## Written instruction:
Please return the material below line for line, without changes, and leave out the pictures.
╭──
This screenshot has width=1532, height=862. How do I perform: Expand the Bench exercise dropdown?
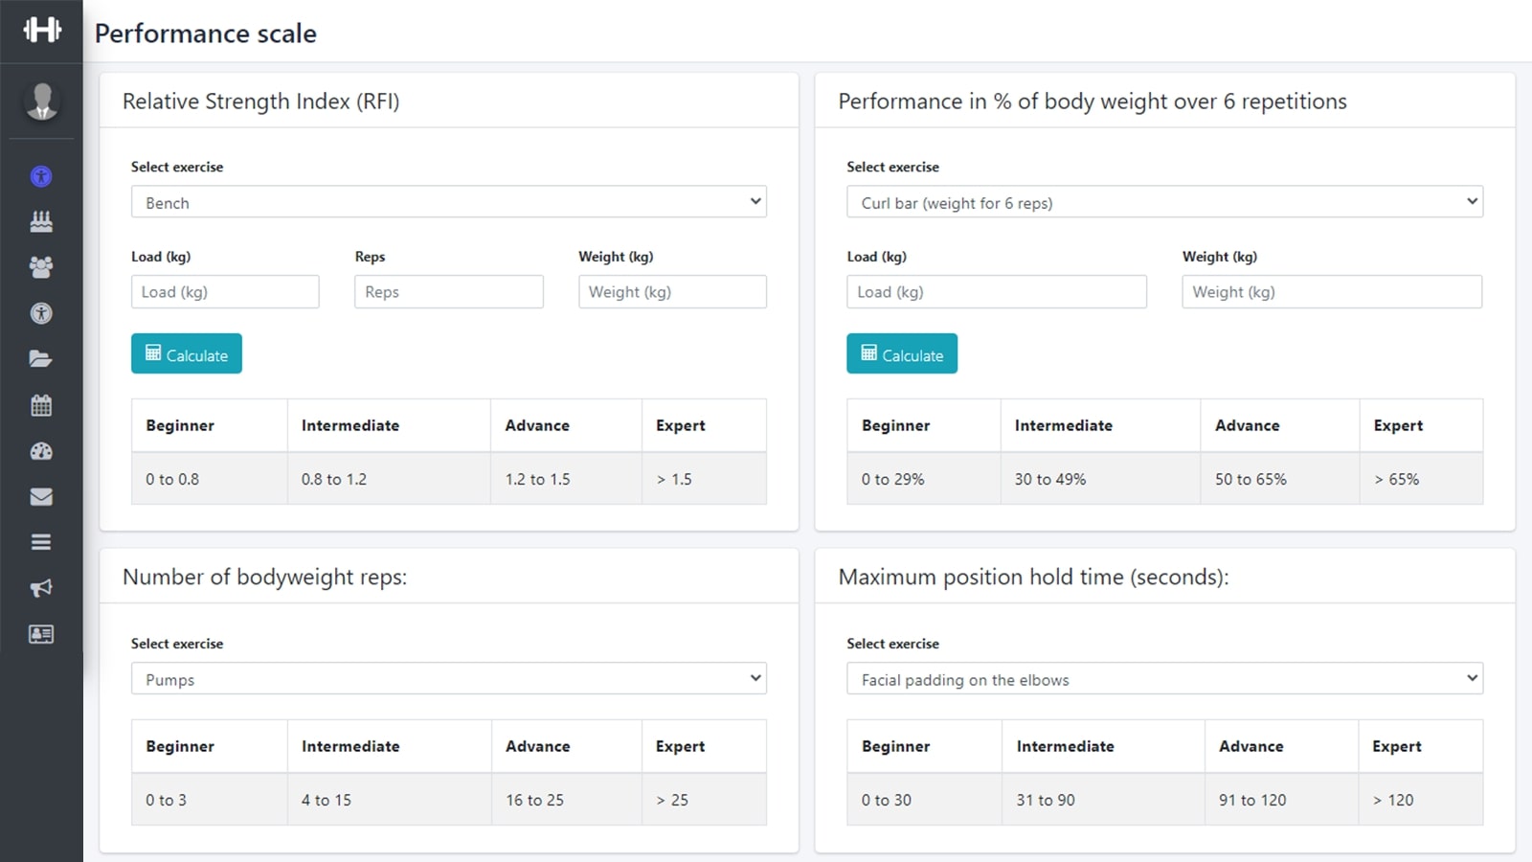point(448,202)
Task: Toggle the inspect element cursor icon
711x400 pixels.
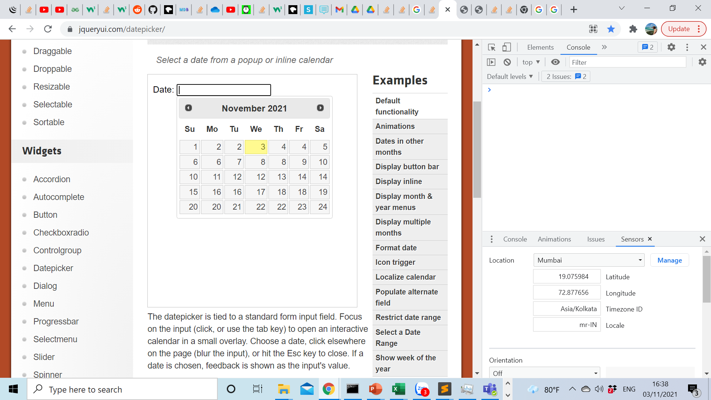Action: click(x=492, y=47)
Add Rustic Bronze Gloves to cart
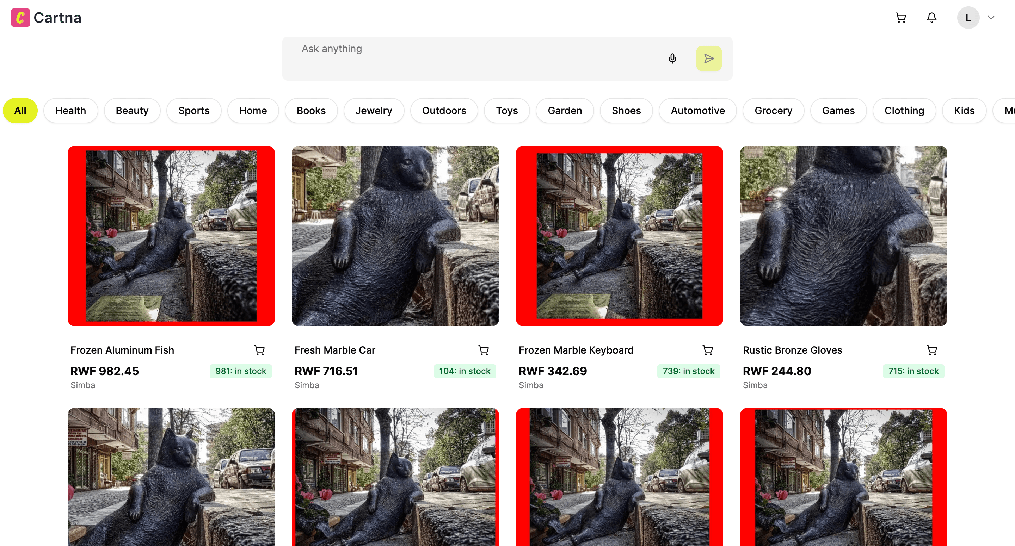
╰──
## Final result:
This screenshot has width=1532, height=862. How do I perform: Expand the Bench exercise dropdown?
point(448,202)
Task: Toggle the inspect element cursor icon
711x400 pixels.
Action: click(x=492, y=47)
Add Rustic Bronze Gloves to cart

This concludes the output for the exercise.